Manitoba Mystery Co. presents murder mystery

Retelling of real Manitoban cold case asks audience “Whodunnit?”

Photo provided by Manitoba Mystery Co.

The Manitoba Mystery Company’s latest production placed its audience members among the cast of Case at the Edge of the Woods last weekend at FortWhyte Alive.

The theatrical murder mystery is based on a real Manitoban cold case from 1932. Case at the Edge of the Woods is inspired by the murder of Lawrence Lees’s, a First World War veteran and park warden at Riding Mountain National Park. Despite having clues and evidence, Lees’s murder is yet unsolved.

Director Miranda Moroz, who also co-wrote and produced the play, said the production centers on Lees’ position as park warden.

Lees had many enemies who opposed his strict stand against poaching which gave rise to a cast of peculiar characters and a fictitious story.

“You arrive on site and you’re immersed in a town of outlandish characters who take you on a journey,” said Moroz.

“You actually get to participate in solving the mystery.”
Each staging of Case at the Edge of the Woods imparts a different feel in this collaborative theatre piece for both the audience and performers.
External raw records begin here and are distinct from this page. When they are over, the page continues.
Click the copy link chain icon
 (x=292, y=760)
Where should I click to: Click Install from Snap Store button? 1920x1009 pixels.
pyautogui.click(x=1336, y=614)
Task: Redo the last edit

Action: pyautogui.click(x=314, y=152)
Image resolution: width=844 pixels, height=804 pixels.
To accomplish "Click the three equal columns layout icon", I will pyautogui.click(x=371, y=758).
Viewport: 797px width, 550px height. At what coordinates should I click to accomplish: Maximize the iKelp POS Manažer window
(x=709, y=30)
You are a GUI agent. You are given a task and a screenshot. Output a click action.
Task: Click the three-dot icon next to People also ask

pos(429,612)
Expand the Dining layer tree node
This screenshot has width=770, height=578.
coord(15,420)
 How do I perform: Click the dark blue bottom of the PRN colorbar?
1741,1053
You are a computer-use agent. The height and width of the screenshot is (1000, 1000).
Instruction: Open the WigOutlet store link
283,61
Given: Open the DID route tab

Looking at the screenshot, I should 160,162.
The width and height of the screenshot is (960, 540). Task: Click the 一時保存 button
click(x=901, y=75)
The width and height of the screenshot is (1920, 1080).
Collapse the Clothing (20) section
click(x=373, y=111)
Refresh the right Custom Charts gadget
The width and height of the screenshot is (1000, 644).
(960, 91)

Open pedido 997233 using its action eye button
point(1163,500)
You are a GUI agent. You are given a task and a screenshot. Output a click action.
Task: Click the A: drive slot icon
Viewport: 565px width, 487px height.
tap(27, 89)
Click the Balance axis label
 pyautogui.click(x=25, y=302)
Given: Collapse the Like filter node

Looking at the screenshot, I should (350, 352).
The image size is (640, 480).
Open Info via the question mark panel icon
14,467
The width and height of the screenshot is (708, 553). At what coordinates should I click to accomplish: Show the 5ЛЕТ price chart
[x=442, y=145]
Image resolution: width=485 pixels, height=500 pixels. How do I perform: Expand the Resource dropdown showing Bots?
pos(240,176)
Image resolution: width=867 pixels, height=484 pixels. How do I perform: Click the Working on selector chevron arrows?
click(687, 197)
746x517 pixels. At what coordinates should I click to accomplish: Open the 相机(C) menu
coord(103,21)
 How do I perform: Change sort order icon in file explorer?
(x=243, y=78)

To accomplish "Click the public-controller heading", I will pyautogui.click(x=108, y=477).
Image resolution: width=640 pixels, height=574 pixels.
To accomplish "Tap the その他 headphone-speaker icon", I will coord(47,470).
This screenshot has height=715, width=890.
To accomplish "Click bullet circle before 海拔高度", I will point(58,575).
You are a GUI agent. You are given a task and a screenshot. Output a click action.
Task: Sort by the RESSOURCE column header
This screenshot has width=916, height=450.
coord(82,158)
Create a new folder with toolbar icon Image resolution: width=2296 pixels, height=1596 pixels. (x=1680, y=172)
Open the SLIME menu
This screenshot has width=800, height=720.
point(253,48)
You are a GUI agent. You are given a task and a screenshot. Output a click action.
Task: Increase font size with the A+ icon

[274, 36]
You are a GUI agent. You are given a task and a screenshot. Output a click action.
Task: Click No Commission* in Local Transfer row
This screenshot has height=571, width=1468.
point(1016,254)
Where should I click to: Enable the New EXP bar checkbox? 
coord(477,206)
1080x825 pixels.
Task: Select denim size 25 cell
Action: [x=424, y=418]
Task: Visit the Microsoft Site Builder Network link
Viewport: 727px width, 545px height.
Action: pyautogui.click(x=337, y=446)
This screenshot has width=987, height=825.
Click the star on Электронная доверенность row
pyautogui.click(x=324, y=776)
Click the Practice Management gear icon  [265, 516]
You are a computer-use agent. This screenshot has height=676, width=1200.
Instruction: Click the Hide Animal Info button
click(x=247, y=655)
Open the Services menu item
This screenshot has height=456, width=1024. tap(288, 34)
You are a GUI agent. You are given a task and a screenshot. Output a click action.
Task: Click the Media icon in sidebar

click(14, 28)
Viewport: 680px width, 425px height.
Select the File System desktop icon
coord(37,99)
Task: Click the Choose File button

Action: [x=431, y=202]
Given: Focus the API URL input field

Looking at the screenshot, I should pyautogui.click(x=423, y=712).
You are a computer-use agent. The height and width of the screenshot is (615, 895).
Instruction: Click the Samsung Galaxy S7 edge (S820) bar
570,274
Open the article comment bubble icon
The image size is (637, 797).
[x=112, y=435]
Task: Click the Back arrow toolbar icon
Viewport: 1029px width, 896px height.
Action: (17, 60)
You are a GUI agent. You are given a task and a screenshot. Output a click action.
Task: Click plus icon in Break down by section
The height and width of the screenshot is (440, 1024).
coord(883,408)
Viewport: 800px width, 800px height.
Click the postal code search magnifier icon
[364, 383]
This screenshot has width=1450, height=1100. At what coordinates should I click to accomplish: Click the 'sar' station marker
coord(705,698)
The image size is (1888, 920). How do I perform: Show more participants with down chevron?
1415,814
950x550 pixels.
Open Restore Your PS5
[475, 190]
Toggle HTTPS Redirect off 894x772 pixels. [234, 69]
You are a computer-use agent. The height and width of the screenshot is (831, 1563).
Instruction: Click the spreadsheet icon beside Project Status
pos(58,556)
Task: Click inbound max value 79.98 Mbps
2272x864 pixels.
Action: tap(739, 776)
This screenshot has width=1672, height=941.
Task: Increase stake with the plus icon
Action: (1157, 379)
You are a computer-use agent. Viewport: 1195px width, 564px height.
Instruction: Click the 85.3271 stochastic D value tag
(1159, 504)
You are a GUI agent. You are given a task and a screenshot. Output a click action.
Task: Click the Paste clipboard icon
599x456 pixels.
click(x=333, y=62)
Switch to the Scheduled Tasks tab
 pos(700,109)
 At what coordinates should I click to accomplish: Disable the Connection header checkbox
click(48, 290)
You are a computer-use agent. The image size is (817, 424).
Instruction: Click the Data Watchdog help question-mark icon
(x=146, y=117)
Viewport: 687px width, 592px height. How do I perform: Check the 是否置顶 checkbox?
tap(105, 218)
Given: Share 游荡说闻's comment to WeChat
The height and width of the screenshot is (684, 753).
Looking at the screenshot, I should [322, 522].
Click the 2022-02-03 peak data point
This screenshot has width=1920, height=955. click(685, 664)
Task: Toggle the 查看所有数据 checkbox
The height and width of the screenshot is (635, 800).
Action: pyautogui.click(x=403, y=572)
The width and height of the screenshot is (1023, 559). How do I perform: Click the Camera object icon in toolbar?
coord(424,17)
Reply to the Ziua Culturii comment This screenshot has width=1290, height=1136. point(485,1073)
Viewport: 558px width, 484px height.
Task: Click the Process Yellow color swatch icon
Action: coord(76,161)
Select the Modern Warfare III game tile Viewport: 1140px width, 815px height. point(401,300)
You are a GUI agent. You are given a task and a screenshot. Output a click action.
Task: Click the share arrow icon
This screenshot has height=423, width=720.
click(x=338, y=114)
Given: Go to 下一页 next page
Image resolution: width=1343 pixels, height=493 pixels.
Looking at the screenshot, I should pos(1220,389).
Set in different venues each time, the Manitoba Mystery Company’s productions show the cast’s brilliant job in adapting to different environments, while still adhering to the text and providing the interactive experience intended for the participants.

“It’s a type of a theatre called site-specific theatre […] and it’s staged uniquely to each venue, so it’s a different experience each time,” said Moroz.

In the production, Drew Jensen plays Eddie Kendrick, the character inspired by Lawrence Lees, as well as Stuart Madison, a nomadic hunter. Kendrick’s murder early on in the play allows for the events that follow.

Jensen said the audience’s participation is always unexpected.

“Honestly, there is no way to prepare for it,” said Jensen.
“You just have to go out there and do your work and have fun.”

Prior to its time at FortWhyte Alive, the production has stopped at other venues including the Seven Oaks House Museum on Sept. 21 and 22, the Royal Aviation Museum of Western Canada on Oct. 13 and Bentwood Hall in La Broquerie on Oct. 20 and 21.

Common to all of the production’s stagings is the novel experience offered to the audience member.

In lieu of being a seated onlooker, the audience takes on the role of active participants throughout the play.

Alistair Wright, who plays Kirkland Kells in the play, talked about the goal of the production.

“Our goal is that it doesn’t end up feeling like a traditional sit-down experience of theatre,” said Wright.

Dagen Perrott and Sophie George, who play Inspector James Buchanan and reporter Harriet Lockwood respectively, guide the audience through the crime scenes.

With an absent fourth wall, the audience is constantly cued in for clues and ideas for finding the suspect before the murderer’s next strike.

Jack Maier, playing the constable Basil Johnson, brings a touch of humour needed for this interactive experience as he helps to situate the audience into the time of the mystery.

“It’s a touring show in two ways,” said Wright.

“One because we move from place to place, and the other because the audience moves place to place within the show.”

“They never figured out who shot [Lees], but the play that we’re doing kind of takes that framework and we kind of fill in the rest. It’s clearly fiction but you know, it had that historical context of how the story started and we kind of came up with a way to continue that story.”